Assumptions: This assumes you are installing Pulp on Redhat 6.6, although I don;t see why this would not work on Redhat 7.0 or another Linux distro for that matter. The only changes would be the switch from init scripts to systemd in the below documentation.
1) Register the host with Redhat directly to receive its updates:
#subscription-manager register --force
#subscription-manager refresh
#subscription-manager subscribe --auto
2) Run an update to confirm you can access the Redhat repos properly:
#yum upgrade
3) Install the Pulp repo and the Linux Epel repo as you will need packages from both:
#rpm -Uvh https://dl.fedoraproject.org/pub/epel/6/x86_64/epel-release-6-8.noarch.rpm
#rpm -Uvh http://repos.fedorapeople.org/repos/pulp/pulp/rhel-pulp.repo
4) Install, enable and install mongodb server:
#yum install mongodb-server
#service mongod start
#chkconfig mongod on
5) Install, enable and start qpidd:
#yum install qpid-cpp-server qpid-cpp-server-store
#service qpidd start
#service qpidd on
#chkconfig qpidd on
6) Install Pulp group of packages:
#yum groupinstall pulp-server-qpid
7) Run Pulp database setup to populate Pulp database:
#sudo -u apache pulp-manage-db
8) Enable and start web service:
#service httpd start
#chkconfig httpd on
#systemctl enable httpd
9) Enable and start pulp workers, celery beat and pulp resource manager:
#chkconfig pulp_workers on
#service pulp_workers start
#chkconfig pulp_celerybeat on
#service pulp_celerybeat start
#chkconfig pulp_resource_manager on
#service pulp_resource_manager start
10) Install pulp-admin packages:
#yum groupinstall pulp-admin
11) Install Pulp consumer qpid package:
#yum groupinstall pulp-consumer-qpid
12) Edit Pulp admin.conf, consumer.conf and agent.conf to your specifications:
#vi /etc/pulp/admin/admin.conf
#vi /etc/pulp/consumer/consumer.conf
#vi /etc/pulp/agent/agent.conf
At this point Pulp should be ready to consume something from the Redhat Content Delivery Network. Lets see what setting up a sync looks like in the following steps.

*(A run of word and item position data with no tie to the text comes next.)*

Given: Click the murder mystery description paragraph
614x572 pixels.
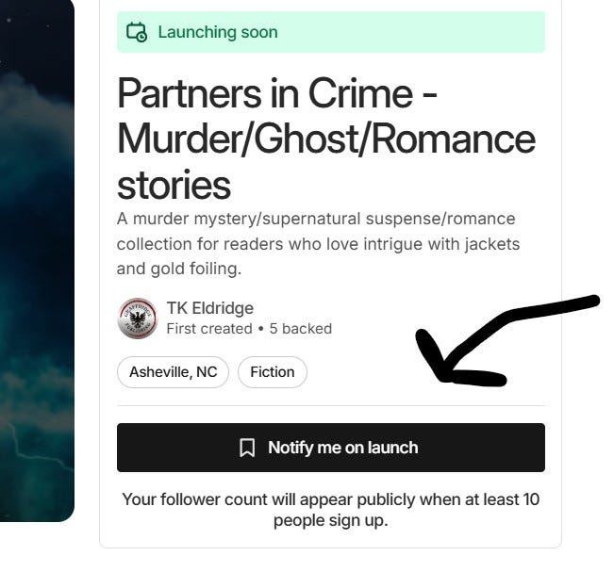Looking at the screenshot, I should point(319,244).
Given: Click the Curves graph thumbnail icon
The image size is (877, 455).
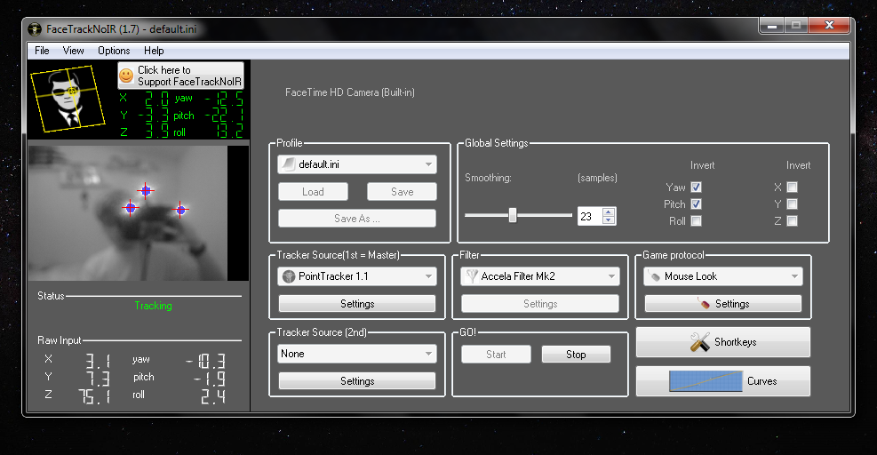Looking at the screenshot, I should [x=706, y=381].
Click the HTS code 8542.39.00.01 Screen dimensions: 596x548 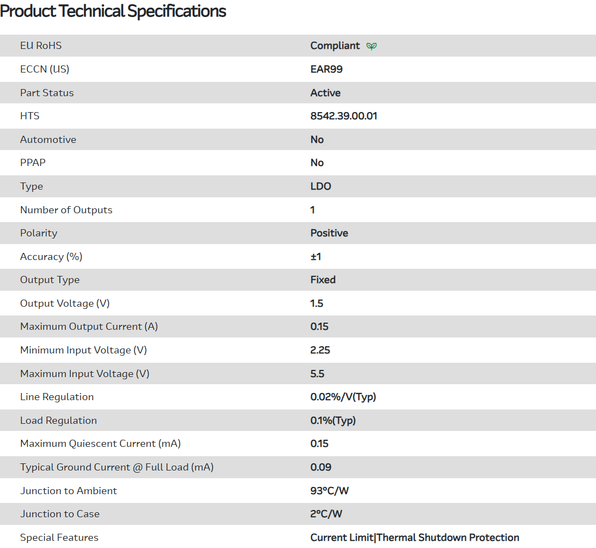tap(343, 116)
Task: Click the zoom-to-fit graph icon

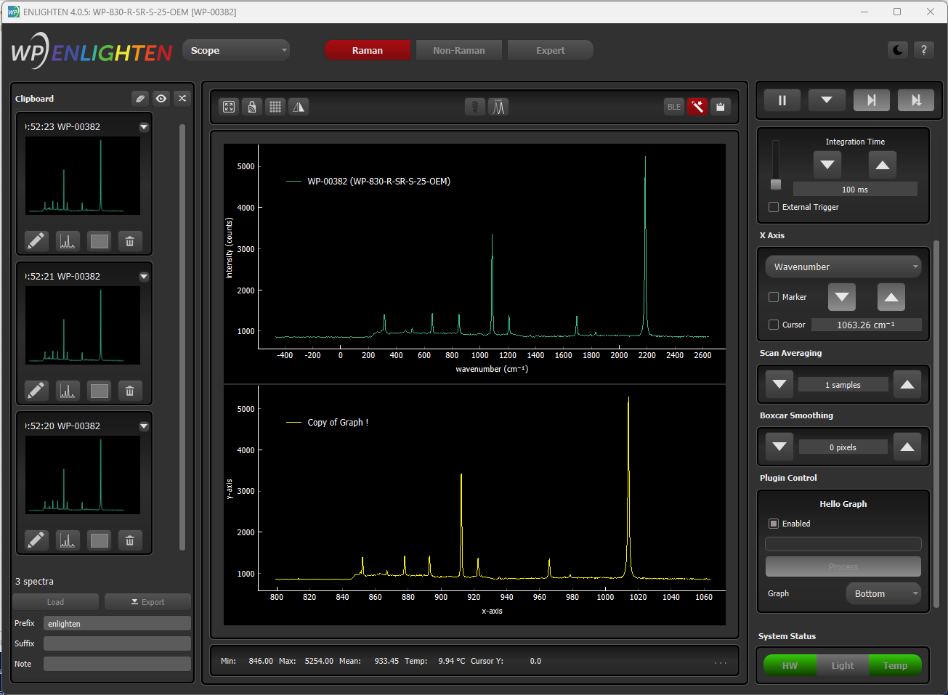Action: (229, 107)
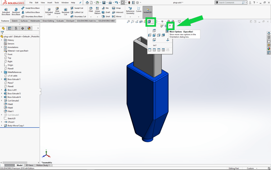Switch to the Sketch ribbon tab
The width and height of the screenshot is (271, 170).
15,20
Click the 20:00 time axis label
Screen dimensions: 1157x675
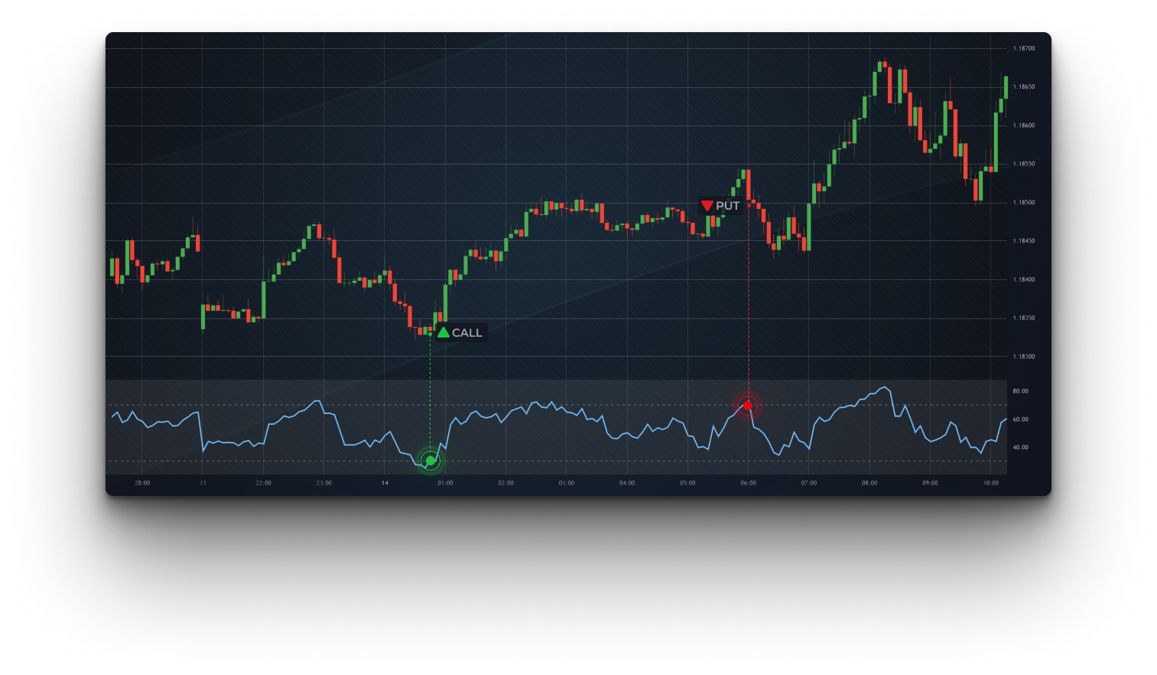(142, 483)
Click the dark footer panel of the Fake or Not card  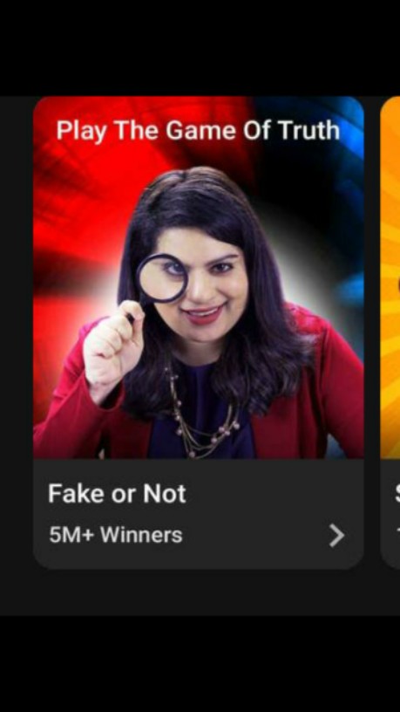[198, 513]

1) Create a repo with the feed location and the correct certs and keys related to accessing that repo feed.
#pulp-admin rpm repo create --repo-id=rhel-6-server-rpms --feed=https://cdn.redhat.com/content /dist/rhel/server/6/6Server/x86_64/os --feed-ca-cert=/etc/rhsm/ca/redhat-uep.pem --feed-key=/etc/pki/entitlement/5161085288703435774-key.pem --feed-cert=/etc/pki/entitlement/5161085288703435774.pem
2) (Optional) Configure the repo you created with the number of download workers and max download speed. This helps if you are pulling packages down over a smaller WAN link and do not want to saturate it.
#pulp-admin rpm repo update --max-speed=14000 --repo-id=rhel-6-server-rpms
#pulp-admin rpm repo update --max-downloads=2 --repo-id=rhel-6-server-rpms
3) Configure the repo so that it is served up via the web server so it can be consumed via HTTP:
#pulp-admin rpm repo update --repo-id=rhel-6-server-rpms --serve-http=true
4) Sync the repo from the source, in this case in our example Redhat:
#pulp-admin rpm repo sync run --repo-id=rhel-6-server-rpms
5) (Optional) Setup the sync in step 4 in a cron job to occasionally sync the newer packages to keep your Pulp repo up to date.